» Information:
• • • • • • •
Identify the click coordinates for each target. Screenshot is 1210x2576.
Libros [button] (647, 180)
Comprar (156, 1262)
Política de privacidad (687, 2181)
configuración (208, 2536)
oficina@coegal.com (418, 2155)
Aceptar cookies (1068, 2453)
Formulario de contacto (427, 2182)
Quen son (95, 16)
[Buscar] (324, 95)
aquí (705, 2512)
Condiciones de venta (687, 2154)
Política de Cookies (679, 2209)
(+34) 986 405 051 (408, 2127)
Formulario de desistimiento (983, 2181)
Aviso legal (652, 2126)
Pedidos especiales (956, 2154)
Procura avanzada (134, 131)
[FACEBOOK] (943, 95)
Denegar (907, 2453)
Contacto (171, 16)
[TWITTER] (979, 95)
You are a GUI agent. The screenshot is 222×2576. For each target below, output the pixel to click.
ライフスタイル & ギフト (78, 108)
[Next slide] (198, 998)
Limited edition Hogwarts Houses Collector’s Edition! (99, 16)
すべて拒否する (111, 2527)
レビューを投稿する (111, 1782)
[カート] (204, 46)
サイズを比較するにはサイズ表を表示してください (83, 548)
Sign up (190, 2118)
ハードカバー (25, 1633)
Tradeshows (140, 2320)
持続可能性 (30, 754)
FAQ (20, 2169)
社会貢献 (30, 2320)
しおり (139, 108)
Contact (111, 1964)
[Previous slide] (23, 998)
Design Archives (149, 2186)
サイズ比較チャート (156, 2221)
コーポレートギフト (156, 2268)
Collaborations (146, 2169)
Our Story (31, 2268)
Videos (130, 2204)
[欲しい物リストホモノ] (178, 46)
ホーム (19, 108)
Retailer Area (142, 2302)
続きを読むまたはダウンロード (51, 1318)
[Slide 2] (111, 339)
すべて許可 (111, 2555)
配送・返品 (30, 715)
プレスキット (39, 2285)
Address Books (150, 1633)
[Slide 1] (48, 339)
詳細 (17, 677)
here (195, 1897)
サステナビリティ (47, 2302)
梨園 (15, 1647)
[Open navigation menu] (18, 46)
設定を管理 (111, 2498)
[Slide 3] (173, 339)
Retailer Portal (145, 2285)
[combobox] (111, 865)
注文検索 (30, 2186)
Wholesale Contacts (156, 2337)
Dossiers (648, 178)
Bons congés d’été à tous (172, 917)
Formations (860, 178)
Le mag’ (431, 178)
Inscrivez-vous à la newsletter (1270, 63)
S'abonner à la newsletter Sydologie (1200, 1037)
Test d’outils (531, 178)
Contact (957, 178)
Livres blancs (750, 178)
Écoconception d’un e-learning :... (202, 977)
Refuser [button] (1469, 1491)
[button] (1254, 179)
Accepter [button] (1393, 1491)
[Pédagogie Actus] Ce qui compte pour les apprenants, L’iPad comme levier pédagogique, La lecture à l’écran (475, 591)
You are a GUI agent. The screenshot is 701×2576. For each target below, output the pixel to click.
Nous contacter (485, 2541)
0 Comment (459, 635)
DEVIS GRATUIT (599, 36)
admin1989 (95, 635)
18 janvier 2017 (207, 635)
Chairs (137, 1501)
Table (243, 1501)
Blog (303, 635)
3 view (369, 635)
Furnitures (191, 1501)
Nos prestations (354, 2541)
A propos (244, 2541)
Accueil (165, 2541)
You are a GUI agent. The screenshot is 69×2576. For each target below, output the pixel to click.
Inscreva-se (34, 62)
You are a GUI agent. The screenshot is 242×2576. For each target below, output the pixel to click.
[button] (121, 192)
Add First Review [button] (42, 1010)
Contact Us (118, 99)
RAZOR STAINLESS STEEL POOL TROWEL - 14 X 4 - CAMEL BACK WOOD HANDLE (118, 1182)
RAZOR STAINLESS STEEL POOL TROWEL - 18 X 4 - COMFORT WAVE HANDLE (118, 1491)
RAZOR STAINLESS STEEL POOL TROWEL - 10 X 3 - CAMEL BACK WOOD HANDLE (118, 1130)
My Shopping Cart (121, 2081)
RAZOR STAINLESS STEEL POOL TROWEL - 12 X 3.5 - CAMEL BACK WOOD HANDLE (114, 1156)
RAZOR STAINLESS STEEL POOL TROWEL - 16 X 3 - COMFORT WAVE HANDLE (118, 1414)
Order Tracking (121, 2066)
• • • • • • •
» Aim of the exercise: Each of the records above is to be reproduced word for word.

» Task solution:
Identify the click coordinates for each target. Screenshot is 1210x2576.
Libros [button] (647, 180)
Comprar (156, 1262)
Política de privacidad (687, 2181)
configuración (208, 2536)
oficina@coegal.com (418, 2155)
Aceptar cookies (1068, 2453)
Formulario de contacto (427, 2182)
Quen son (95, 16)
[Buscar] (324, 95)
aquí (705, 2512)
Condiciones de venta (687, 2154)
Política de Cookies (679, 2209)
(+34) 986 405 051 (408, 2127)
Formulario de desistimiento (983, 2181)
Aviso legal (652, 2126)
Pedidos especiales (956, 2154)
Procura avanzada (134, 131)
[FACEBOOK] (943, 95)
Denegar (907, 2453)
Contacto (171, 16)
[TWITTER] (979, 95)
You are a GUI agent. The screenshot is 222×2576. For each target below, output the pixel to click.
ライフスタイル & ギフト (78, 108)
[Next slide] (198, 998)
Limited edition Hogwarts Houses Collector’s Edition! (99, 16)
すべて拒否する (111, 2527)
レビューを投稿する (111, 1782)
[カート] (204, 46)
サイズを比較するにはサイズ表を表示してください (83, 548)
Sign up (190, 2118)
ハードカバー (25, 1633)
Tradeshows (140, 2320)
持続可能性 (30, 754)
FAQ (20, 2169)
社会貢献 (30, 2320)
しおり (139, 108)
Contact (111, 1964)
[Previous slide] (23, 998)
Design Archives (149, 2186)
サイズ比較チャート (156, 2221)
コーポレートギフト (156, 2268)
Collaborations (146, 2169)
Our Story (31, 2268)
Videos (130, 2204)
[欲しい物リストホモノ] (178, 46)
ホーム (19, 108)
Retailer Area (142, 2302)
続きを読むまたはダウンロード (51, 1318)
[Slide 2] (111, 339)
すべて許可 (111, 2555)
配送・返品 (30, 715)
プレスキット (39, 2285)
Address Books (150, 1633)
[Slide 1] (48, 339)
詳細 (17, 677)
here (195, 1897)
サステナビリティ (47, 2302)
梨園 (15, 1647)
[Open navigation menu] (18, 46)
設定を管理 (111, 2498)
[Slide 3] (173, 339)
Retailer Portal (145, 2285)
[combobox] (111, 865)
注文検索 (30, 2186)
Wholesale Contacts (156, 2337)
Dossiers (648, 178)
Bons congés d’été à tous (172, 917)
Formations (860, 178)
Le mag’ (431, 178)
Inscrivez-vous à la newsletter (1270, 63)
S'abonner à la newsletter Sydologie (1200, 1037)
Test d’outils (531, 178)
Contact (957, 178)
Livres blancs (750, 178)
Écoconception d’un e-learning :... (202, 977)
Refuser [button] (1469, 1491)
[button] (1254, 179)
Accepter [button] (1393, 1491)
[Pédagogie Actus] Ce qui compte pour les apprenants, L’iPad comme levier pédagogique, La lecture à l’écran (475, 591)
You are a GUI agent. The screenshot is 701×2576. For each target below, output the pixel to click.
Nous contacter (485, 2541)
0 Comment (459, 635)
DEVIS GRATUIT (599, 36)
admin1989 (95, 635)
18 janvier 2017 (207, 635)
Chairs (137, 1501)
Table (243, 1501)
Blog (303, 635)
3 view (369, 635)
Furnitures (191, 1501)
Nos prestations (354, 2541)
A propos (244, 2541)
Accueil (165, 2541)
You are a GUI agent. The screenshot is 69×2576. For each target below, output the pixel to click.
Inscreva-se (34, 62)
You are a GUI agent. The screenshot is 242×2576. For each target below, output the pixel to click.
[button] (121, 192)
Add First Review [button] (42, 1010)
Contact Us (118, 99)
RAZOR STAINLESS STEEL POOL TROWEL - 14 X 4 - CAMEL BACK WOOD HANDLE (118, 1182)
RAZOR STAINLESS STEEL POOL TROWEL - 18 X 4 - COMFORT WAVE HANDLE (118, 1491)
RAZOR STAINLESS STEEL POOL TROWEL - 10 X 3 - CAMEL BACK WOOD HANDLE (118, 1130)
My Shopping Cart (121, 2081)
RAZOR STAINLESS STEEL POOL TROWEL - 12 X 3.5 - CAMEL BACK WOOD HANDLE (114, 1156)
RAZOR STAINLESS STEEL POOL TROWEL - 16 X 3 - COMFORT WAVE HANDLE (118, 1414)
Order Tracking (121, 2066)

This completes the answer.